Instructions after All Ureteroscopic Procedures
 Including any Stone Therapy, Stent Placement or Diagnostic Studies

  • Drink at least 2 liters of clear, decaffeinated beverages daily to help protect the remaining kidney from harm. The patient may return to their normal diet after passing gas from below or having bowel movements.
  • The patient may drive on the day after the procedure unless they are using oral narcotic medications. The patient may shower or bathe immediately following the surgery. From a medical perspective, the patient is safe to resume all activities after discharge. We do not recommend any heavy lifting more than 10 pounds if possible while the stent is in place as it could possibly add to your discomfort and pressure in the kidney.
  • The patient may expect intermittent blood tinged urine caused by the stent. We recommend appropriate hydration to flush out any blood, protect the kidney and prevent clots from forming in the bladder. Other stent related symptoms include increased urinary frequency and urgency, along with temporary kidney pressure with voiding. The stent is necessary to prevent closure of the ureter (the tube that drains the kidney to the bladder) as well as to help evacuate any stone debris that remains. We schedule the stent removal to occur as soon as is possibly safe in order to prevent emergent surgery for a blocked kidney. While we recognize the potential discomfort affects all patients differently, it is a necessary preventive measure and not typically removed before the scheduled time. On rare occasion, if the discomfort is uncontrolled with pain medications, please go to Allenmore Emergency Room as an imaging study may be necessary to evaluate stent position.
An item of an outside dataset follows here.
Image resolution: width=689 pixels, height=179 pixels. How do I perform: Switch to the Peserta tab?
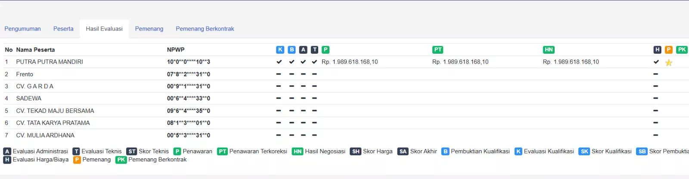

  • Discharge medications typically include pain medication (Vicodin 1-2 tablets every 4-6 hours as needed for pain), an antibiotic, medication for burning with urination (Pyridium 100 mg twice a day as needed for burning urination) and Flomax 0.4 mg once a day (to help relax the ureter from stent discomfort). Of note, the Pyridium will turn the urine and contact lenses orange in color. These medications may be changed appropriately based on patient allergies and effectiveness.
  • We strongly recommend inversion therapy with flank percussion twice a day for 10 minutes to help evacuate any and all stone debris. This can be performed by lying on a couch on your stomach, leaning over and placing your forehead on the ground and have someone moderately tap your back the area over your affected kidney.

If you experience fever more than 101 F, have nausea and vomiting, have uncontrolled pain, or are unable to void, please call the office for help immediately 228-757-1600.